A Bayesian Implementation of the Multiscale Geographically Weighted Regression Model with INLA

• Published in: Annals of the American Association of Geographers Vol. 113; no. 6; pp. 1501 - 1515
• Main Authors: Ma, Zhihua, Huang, Zhelin
• Format: Journal Article
• Language: English
• Published: Washington Routledge 03.07.2023; Taylor & Francis Ltd
• Subjects: Algorithms; Approximation; Bayesian analysis; Bayesian MGWR; Bayesian theory; Coefficients; coeficientes espacialmente variables; Cost analysis; el MGWR bayesiano; Estimates; heterogeneidad espacial; Housing costs; Illustrations; Markov analysis; Markov chains; Monte Carlo simulation; multiscale geographically weighted regression; Nonstationarity; Parameter identification; Probability theory; regresión multiescalar geográficamente ponderada; Regression models; Simulation; Spatial analysis; spatial heterogeneity; spatially varying coefficients; Statistical methods; Uncertainty; 动态空间系数; 多尺度地理加权回归; 空间异质性; 贝叶斯MGWR
• ISSN: 2469-4452; 2469-4460
• DOI: 10.1080/24694452.2023.2187756

The multiscale geographically weighted regression (MGWR) model is an important extension of the classical geographically weighted regression (GWR) model that can be used to explore the spatial nonstationarity of the regression relationship in spatial analysis, but also allows for different scales on conditional relationships between response and different predictors.

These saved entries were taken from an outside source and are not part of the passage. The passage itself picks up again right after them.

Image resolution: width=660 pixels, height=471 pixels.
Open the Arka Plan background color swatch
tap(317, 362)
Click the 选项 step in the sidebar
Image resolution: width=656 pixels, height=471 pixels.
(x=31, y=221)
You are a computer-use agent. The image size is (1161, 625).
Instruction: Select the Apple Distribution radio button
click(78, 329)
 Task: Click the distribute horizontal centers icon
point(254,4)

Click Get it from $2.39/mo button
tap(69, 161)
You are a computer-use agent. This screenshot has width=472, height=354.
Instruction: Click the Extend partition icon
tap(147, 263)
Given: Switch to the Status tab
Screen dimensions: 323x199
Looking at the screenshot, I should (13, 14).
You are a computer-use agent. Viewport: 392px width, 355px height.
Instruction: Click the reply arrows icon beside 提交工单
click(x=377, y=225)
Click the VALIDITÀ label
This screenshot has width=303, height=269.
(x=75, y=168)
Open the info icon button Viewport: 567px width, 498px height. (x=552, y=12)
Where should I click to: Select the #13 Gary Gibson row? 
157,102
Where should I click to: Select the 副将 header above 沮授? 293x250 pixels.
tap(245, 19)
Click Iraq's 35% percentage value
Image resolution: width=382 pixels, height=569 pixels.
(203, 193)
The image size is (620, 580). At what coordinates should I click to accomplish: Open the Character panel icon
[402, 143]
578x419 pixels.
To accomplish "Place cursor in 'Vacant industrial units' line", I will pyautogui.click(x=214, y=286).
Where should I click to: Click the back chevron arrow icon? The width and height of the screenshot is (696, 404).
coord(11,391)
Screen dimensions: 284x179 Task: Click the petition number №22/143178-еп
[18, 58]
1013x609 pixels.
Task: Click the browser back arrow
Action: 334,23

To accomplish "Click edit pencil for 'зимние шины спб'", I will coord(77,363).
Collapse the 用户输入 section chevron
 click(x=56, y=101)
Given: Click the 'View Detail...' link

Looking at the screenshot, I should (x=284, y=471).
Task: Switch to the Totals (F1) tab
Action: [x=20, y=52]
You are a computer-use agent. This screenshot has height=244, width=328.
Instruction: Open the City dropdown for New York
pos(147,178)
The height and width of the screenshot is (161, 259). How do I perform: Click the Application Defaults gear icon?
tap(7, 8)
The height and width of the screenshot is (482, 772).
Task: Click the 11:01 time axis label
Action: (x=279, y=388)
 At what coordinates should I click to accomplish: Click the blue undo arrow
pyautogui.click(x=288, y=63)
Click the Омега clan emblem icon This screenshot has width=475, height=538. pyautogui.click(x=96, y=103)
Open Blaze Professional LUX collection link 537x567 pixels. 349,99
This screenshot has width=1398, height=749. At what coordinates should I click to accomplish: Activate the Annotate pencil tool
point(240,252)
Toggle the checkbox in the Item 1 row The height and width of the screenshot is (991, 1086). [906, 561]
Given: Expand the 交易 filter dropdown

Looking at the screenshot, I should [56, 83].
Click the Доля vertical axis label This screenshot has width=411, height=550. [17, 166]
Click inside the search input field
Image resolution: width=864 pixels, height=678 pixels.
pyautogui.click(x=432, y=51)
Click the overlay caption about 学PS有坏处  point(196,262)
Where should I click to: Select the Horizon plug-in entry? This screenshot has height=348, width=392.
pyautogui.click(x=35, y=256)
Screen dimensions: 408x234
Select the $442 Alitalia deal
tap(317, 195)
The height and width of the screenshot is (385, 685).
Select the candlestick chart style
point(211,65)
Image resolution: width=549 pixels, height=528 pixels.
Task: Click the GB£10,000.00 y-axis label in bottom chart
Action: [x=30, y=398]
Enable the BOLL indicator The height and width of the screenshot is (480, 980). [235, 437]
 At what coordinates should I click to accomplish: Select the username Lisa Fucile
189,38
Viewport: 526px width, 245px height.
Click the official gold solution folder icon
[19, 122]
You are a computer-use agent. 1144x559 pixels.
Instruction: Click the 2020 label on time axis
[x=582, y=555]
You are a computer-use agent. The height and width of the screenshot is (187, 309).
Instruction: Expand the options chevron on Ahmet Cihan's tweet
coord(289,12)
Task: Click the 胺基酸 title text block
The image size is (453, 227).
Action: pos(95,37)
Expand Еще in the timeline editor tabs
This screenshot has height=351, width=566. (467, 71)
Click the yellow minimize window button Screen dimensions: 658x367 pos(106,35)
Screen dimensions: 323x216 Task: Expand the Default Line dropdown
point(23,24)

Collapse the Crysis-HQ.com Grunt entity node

A Bayesian version of the MGWR model is proposed to obtain estimates of the spatially varying coefficients and the bandwidths simultaneously. The hierarchical form of the Bayesian MGWR model has attractive features, including obtaining posterior estimates of the bandwidths and local parameters simultaneously, and their uncertainty can be easily measured. For Bayesian posterior inference, an efficient algorithm based on integrated nested Laplace approximation is introduced to provide a great alternative of the classical Markov chain Monte Carlo algorithm under the Bayesian framework. The performance of the proposed method is evaluated through simulation study, and it is shown that the proposed approach can correctly identify the differences between scales of parameter surfaces and also obtain precise posterior estimates. Finally, for illustration, this approach is used to analyze monthly housing cost data in the state of Georgia.